Over 60% of employers lack confidence in the state of the global economy, which is a worrying sign for the MBA jobs market, according to a new report from the Association of MBAs (AMBA)

By  Thomas Nugent

Mon Aug 10 2020


New research from the Association of MBAs (AMBA) and Business Graduates Association (BGA) shows concern for the global economy and a hyper competitive MBA jobs market in the wake of the COVID-19 pandemic.

The MBA employers report surveyed more than 1,000 employers that recruit MBA-specific roles. It found that despite viewing MBA-grade managers in a positive light there is a lack of confidence in the future of both global and local economies.

The survey opened at a time when the majority of the world was beginning to implement lockdown measures as a result of COVID-19. The survey closed as restrictions in many parts of the world were beginning to ease.

MBA recruitment prospects

Furloughed staff, job cuts, and the financial pressure placed on companies amid the pandemic mean that many companies have scaled back or frozen MBA recruitment for the time being—especially in the industries that have been hit the hardest, like hospitality and travel.  

That is reflected in the report, as more than a quarter of employers (28%) believe there are too many candidates for too few jobs.

Current confidence is low, with more than six out of 10 employers (61%) stating that they were either ‘not very confident’ or ‘not confident at all’ in the state of the global economy.

MBA employers have an equally bleak view of the state of local economies, with 60% saying they were ‘not very confident’ or ‘not confident at all’ in the state of their own country’s economic performance.


The MBA jobs market is set to be even more competitive in the wake of the pandemic.

Across the survey, the mean number of new positions relevant to MBA graduates in the last two years at each company was 20. The mean number of MBAs applying for senior roles across respondent’s organization’s in the past two years was 93.

That shows that even before the pandemic the MBA jobs market was hypercompetitive. And the report shows in the wake of COVID-19 an approach of conservatism, cost cutting, and recruitment freezes among employers. But it’s not all bleak.

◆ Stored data
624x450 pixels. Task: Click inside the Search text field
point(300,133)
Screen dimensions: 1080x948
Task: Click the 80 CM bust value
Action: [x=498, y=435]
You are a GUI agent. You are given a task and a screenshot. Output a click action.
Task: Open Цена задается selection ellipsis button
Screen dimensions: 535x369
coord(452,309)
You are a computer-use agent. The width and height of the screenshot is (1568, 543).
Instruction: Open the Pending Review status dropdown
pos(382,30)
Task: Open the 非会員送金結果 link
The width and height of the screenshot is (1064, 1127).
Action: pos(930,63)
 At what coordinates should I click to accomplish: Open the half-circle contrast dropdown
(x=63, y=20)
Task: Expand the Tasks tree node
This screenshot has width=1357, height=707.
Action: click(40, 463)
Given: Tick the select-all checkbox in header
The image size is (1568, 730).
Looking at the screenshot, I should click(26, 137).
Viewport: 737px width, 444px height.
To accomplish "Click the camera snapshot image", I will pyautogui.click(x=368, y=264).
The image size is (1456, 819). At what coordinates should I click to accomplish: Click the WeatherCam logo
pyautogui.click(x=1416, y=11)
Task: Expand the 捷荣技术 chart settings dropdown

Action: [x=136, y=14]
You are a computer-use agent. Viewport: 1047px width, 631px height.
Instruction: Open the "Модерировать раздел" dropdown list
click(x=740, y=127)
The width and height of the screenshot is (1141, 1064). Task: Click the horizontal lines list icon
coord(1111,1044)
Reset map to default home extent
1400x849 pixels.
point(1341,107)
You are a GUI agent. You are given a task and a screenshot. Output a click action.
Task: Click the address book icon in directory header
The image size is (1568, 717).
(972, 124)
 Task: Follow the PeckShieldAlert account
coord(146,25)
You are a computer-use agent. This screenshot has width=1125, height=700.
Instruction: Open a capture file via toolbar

◆ Activities
[1] According to the MBA jobs market article, what share of employers believe there are too many candidates for too few jobs?
[2] Please write out the part of the MBA jobs market article between "Furloughed staff, job" and "too few jobs.", inclusive.
[3] Extend the article on the MBA jobs market with a few paragraphs that pick up after its last sentence.

◆ Answers in order
[1] 28%

[2]
Furloughed staff, job cuts, and the financial pressure placed on companies amid the pandemic mean that many companies have scaled back or frozen MBA recruitment for the time being—especially in the industries that have been hit the hardest, like hospitality and travel.  

That is reflected in the report, as more than a quarter of employers (28%) believe there are too many candidates for too few jobs.

[3]
While more than a third of survey participants (35%) think they will be recruiting ‘a lot fewer’ management leaders than 2019, 14% do think they will be recruiting more management leaders than last year and 16% believe their recruitment of MBA-relevant roles will be the same as 2019.


Recovery and the future of MBA recruitment

Though the challenges facing MBA candidates applying for jobs this summer are obvious, the MBA degree is still sought after by employers. The companies hiring the most MBAs will continue to need top-level managerial talent, and as the economy recovers hiring will increase again.

The AMBA report shows that 31% of employers cite the country where a candidate completed their MBA as ‘not very important’ or ‘not important at all’, which is a positive sign for candidates who perhaps can’t enrol on an MBA program in their first choice country because of travel or visa restrictions.

It’s also now easier for candidates to find jobs in countries other than where they are studying their MBA. Virtual recruitment fairs launched by Highered and EFMD this summer give MBA candidates the opportunity to meet with recruiters from all around the world.

Good news for MBA candidates is that 68% of responding employers rate MBAs as excellent or very good employees. 80% strongly agree or tend to agree that MBA grads have the relevant skills to thrive at their organization.

An MBA is seen as a long-term investment rather than a short term fix, and so as economies around the world begin to recover, the skills gained on an MBA will still be desirable. It could be a way to stand out in the post-coronavirus jobs market.